** Start of Data for processing **

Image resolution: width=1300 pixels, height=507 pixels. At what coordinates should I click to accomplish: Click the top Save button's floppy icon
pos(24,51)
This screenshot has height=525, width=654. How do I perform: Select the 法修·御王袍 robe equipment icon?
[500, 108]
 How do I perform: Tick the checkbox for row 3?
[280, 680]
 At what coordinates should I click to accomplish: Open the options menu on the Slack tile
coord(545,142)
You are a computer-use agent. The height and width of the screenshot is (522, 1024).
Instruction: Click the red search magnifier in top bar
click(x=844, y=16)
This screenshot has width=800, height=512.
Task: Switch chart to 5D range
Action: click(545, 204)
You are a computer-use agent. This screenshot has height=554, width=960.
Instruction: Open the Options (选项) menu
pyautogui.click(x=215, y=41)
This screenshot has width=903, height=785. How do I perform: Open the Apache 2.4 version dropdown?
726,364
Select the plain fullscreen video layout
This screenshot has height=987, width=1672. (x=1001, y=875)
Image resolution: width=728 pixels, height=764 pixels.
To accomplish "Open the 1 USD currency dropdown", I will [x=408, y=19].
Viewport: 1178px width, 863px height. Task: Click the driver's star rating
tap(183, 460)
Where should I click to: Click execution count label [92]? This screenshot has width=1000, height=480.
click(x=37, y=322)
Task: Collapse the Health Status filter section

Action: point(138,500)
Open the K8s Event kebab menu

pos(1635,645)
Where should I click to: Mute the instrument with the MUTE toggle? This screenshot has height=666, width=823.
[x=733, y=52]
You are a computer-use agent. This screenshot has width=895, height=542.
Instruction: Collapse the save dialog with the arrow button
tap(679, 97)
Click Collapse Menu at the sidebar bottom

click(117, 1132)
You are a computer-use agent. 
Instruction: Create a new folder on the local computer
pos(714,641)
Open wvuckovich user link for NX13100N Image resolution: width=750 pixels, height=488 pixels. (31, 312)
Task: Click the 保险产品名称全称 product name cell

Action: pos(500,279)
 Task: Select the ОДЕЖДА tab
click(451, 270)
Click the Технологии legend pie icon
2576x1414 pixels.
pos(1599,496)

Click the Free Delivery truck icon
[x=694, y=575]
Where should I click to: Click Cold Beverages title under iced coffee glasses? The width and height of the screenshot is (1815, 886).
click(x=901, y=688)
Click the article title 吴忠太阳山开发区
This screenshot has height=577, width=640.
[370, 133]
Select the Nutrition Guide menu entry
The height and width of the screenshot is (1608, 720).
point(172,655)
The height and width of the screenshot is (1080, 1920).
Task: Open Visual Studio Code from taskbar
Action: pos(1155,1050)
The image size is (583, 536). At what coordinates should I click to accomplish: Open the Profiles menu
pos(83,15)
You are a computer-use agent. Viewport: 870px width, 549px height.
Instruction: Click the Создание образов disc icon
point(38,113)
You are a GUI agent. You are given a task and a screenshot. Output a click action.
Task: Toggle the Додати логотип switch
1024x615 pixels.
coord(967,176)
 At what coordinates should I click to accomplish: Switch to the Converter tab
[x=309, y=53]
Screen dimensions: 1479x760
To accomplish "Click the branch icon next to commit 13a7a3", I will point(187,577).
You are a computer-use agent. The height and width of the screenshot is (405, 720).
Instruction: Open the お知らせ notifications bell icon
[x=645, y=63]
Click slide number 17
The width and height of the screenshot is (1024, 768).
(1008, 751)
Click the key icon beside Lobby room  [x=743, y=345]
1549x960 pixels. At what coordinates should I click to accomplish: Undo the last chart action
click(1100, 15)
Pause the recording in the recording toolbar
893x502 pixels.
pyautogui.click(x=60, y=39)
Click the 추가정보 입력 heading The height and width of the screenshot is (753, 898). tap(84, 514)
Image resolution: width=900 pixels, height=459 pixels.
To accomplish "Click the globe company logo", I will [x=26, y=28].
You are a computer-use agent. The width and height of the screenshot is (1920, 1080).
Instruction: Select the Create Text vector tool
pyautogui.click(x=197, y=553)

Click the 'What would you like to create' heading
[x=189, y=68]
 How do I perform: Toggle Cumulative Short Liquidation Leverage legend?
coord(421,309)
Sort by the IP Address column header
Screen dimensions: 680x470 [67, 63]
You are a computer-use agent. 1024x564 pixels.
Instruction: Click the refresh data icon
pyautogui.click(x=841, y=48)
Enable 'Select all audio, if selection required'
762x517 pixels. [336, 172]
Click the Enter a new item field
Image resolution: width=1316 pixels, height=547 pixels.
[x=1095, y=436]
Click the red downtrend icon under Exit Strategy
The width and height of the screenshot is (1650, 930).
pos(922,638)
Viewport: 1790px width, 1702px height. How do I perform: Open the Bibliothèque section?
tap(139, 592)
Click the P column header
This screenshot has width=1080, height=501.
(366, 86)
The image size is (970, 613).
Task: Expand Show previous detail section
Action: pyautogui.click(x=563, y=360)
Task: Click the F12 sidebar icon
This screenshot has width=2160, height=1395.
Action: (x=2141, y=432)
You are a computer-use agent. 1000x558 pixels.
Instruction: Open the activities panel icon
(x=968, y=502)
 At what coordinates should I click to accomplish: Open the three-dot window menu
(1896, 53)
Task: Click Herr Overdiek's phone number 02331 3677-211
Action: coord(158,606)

** End of Data for processing **

Job —
Rewrite the listing above, replacing "computer-use agent" with "screen assistant" wherever it occurs and leaving everything else unchanged.

Correct output —
Image resolution: width=1300 pixels, height=507 pixels. At what coordinates should I click to accomplish: Click the top Save button's floppy icon
pos(24,51)
This screenshot has height=525, width=654. How do I perform: Select the 法修·御王袍 robe equipment icon?
[500, 108]
 How do I perform: Tick the checkbox for row 3?
[280, 680]
 At what coordinates should I click to accomplish: Open the options menu on the Slack tile
coord(545,142)
You are a screen assistant. The height and width of the screenshot is (522, 1024).
Instruction: Click the red search magnifier in top bar
click(x=844, y=16)
This screenshot has width=800, height=512.
Task: Switch chart to 5D range
Action: click(545, 204)
You are a screen assistant. This screenshot has height=554, width=960.
Instruction: Open the Options (选项) menu
pyautogui.click(x=215, y=41)
This screenshot has width=903, height=785. How do I perform: Open the Apache 2.4 version dropdown?
726,364
Select the plain fullscreen video layout
This screenshot has height=987, width=1672. (x=1001, y=875)
Image resolution: width=728 pixels, height=764 pixels.
To accomplish "Open the 1 USD currency dropdown", I will [x=408, y=19].
Viewport: 1178px width, 863px height. Task: Click the driver's star rating
tap(183, 460)
Where should I click to: Click execution count label [92]? This screenshot has width=1000, height=480.
click(x=37, y=322)
Task: Collapse the Health Status filter section

Action: point(138,500)
Open the K8s Event kebab menu

pos(1635,645)
Where should I click to: Mute the instrument with the MUTE toggle? This screenshot has height=666, width=823.
[x=733, y=52]
You are a screen assistant. This screenshot has width=895, height=542.
Instruction: Collapse the save dialog with the arrow button
tap(679, 97)
Click Collapse Menu at the sidebar bottom

click(117, 1132)
You are a screen assistant. 
Instruction: Create a new folder on the local computer
pos(714,641)
Open wvuckovich user link for NX13100N Image resolution: width=750 pixels, height=488 pixels. (31, 312)
Task: Click the 保险产品名称全称 product name cell

Action: pos(500,279)
 Task: Select the ОДЕЖДА tab
click(451, 270)
Click the Технологии legend pie icon
2576x1414 pixels.
pos(1599,496)

Click the Free Delivery truck icon
[x=694, y=575]
Where should I click to: Click Cold Beverages title under iced coffee glasses? The width and height of the screenshot is (1815, 886).
click(x=901, y=688)
Click the article title 吴忠太阳山开发区
This screenshot has height=577, width=640.
[370, 133]
Select the Nutrition Guide menu entry
The height and width of the screenshot is (1608, 720).
point(172,655)
The height and width of the screenshot is (1080, 1920).
Task: Open Visual Studio Code from taskbar
Action: pos(1155,1050)
The image size is (583, 536). At what coordinates should I click to accomplish: Open the Profiles menu
pos(83,15)
You are a screen assistant. Viewport: 870px width, 549px height.
Instruction: Click the Создание образов disc icon
point(38,113)
You are a GUI agent. You are given a task and a screenshot. Output a click action.
Task: Toggle the Додати логотип switch
1024x615 pixels.
coord(967,176)
 At what coordinates should I click to accomplish: Switch to the Converter tab
[x=309, y=53]
Screen dimensions: 1479x760
To accomplish "Click the branch icon next to commit 13a7a3", I will point(187,577).
You are a screen assistant. The height and width of the screenshot is (405, 720).
Instruction: Open the お知らせ notifications bell icon
[x=645, y=63]
Click slide number 17
The width and height of the screenshot is (1024, 768).
(1008, 751)
Click the key icon beside Lobby room  [x=743, y=345]
1549x960 pixels. At what coordinates should I click to accomplish: Undo the last chart action
click(1100, 15)
Pause the recording in the recording toolbar
893x502 pixels.
pyautogui.click(x=60, y=39)
Click the 추가정보 입력 heading The height and width of the screenshot is (753, 898). tap(84, 514)
Image resolution: width=900 pixels, height=459 pixels.
To accomplish "Click the globe company logo", I will [x=26, y=28].
You are a screen assistant. The width and height of the screenshot is (1920, 1080).
Instruction: Select the Create Text vector tool
pyautogui.click(x=197, y=553)

Click the 'What would you like to create' heading
[x=189, y=68]
 How do I perform: Toggle Cumulative Short Liquidation Leverage legend?
coord(421,309)
Sort by the IP Address column header
Screen dimensions: 680x470 [67, 63]
You are a screen assistant. 1024x564 pixels.
Instruction: Click the refresh data icon
pyautogui.click(x=841, y=48)
Enable 'Select all audio, if selection required'
762x517 pixels. [336, 172]
Click the Enter a new item field
Image resolution: width=1316 pixels, height=547 pixels.
[x=1095, y=436]
Click the red downtrend icon under Exit Strategy
The width and height of the screenshot is (1650, 930).
pos(922,638)
Viewport: 1790px width, 1702px height. How do I perform: Open the Bibliothèque section?
tap(139, 592)
Click the P column header
This screenshot has width=1080, height=501.
(366, 86)
The image size is (970, 613).
Task: Expand Show previous detail section
Action: pyautogui.click(x=563, y=360)
Task: Click the F12 sidebar icon
This screenshot has width=2160, height=1395.
Action: (x=2141, y=432)
You are a screen assistant. 1000x558 pixels.
Instruction: Open the activities panel icon
(x=968, y=502)
 At what coordinates should I click to accomplish: Open the three-dot window menu
(1896, 53)
Task: Click Herr Overdiek's phone number 02331 3677-211
Action: coord(158,606)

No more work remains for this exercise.